## What is required
From the listing below, return every line with the string "agent" in it.

## Available data

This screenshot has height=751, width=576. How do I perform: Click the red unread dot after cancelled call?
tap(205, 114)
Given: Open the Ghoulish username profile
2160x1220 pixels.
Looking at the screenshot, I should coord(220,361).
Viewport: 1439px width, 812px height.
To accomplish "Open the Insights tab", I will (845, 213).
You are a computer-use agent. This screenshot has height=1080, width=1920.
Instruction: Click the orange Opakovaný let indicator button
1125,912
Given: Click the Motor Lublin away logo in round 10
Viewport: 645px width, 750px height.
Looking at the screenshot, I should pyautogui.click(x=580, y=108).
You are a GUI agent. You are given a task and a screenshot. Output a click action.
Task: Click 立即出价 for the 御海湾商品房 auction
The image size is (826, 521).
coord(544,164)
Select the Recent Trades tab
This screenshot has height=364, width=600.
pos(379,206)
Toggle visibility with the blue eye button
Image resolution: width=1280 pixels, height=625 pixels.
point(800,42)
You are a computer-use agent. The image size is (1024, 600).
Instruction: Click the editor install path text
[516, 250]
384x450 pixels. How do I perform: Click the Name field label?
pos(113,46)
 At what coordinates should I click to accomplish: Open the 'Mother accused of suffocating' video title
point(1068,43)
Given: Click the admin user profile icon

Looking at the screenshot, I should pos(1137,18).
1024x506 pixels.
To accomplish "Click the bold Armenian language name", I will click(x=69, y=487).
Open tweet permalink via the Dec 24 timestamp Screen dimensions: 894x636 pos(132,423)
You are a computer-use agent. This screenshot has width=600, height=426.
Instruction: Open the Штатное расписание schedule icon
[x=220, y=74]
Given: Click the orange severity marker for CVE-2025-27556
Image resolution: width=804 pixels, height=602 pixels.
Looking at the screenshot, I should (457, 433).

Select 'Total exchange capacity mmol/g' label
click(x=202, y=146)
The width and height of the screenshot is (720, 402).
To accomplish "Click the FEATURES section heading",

## Your solution
You are a computer-use agent. This screenshot has height=1080, width=1920.
You are a GUI agent. You are given a task and a screenshot. Output a click action.
You are a computer-use agent. The image size is (1024, 600).
You are a computer-use agent. This screenshot has width=600, height=426.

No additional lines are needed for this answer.